== STORED DATA ==
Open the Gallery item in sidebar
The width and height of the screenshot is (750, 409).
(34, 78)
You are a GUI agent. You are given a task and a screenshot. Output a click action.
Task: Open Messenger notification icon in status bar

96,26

== SHORT PROBLEM ==
Can you rescale everything in the listing from the line containing "You are a GUI" down to the end of the listing? Reproduce those lines, requests included, with each coordinate in the answers multiplied by 1.3 and rounded to a whole number, halves rounding up.

== ANSWER IN FULL ==
You are a GUI agent. You are given a task and a screenshot. Output a click action.
Task: Open Messenger notification icon in status bar

125,34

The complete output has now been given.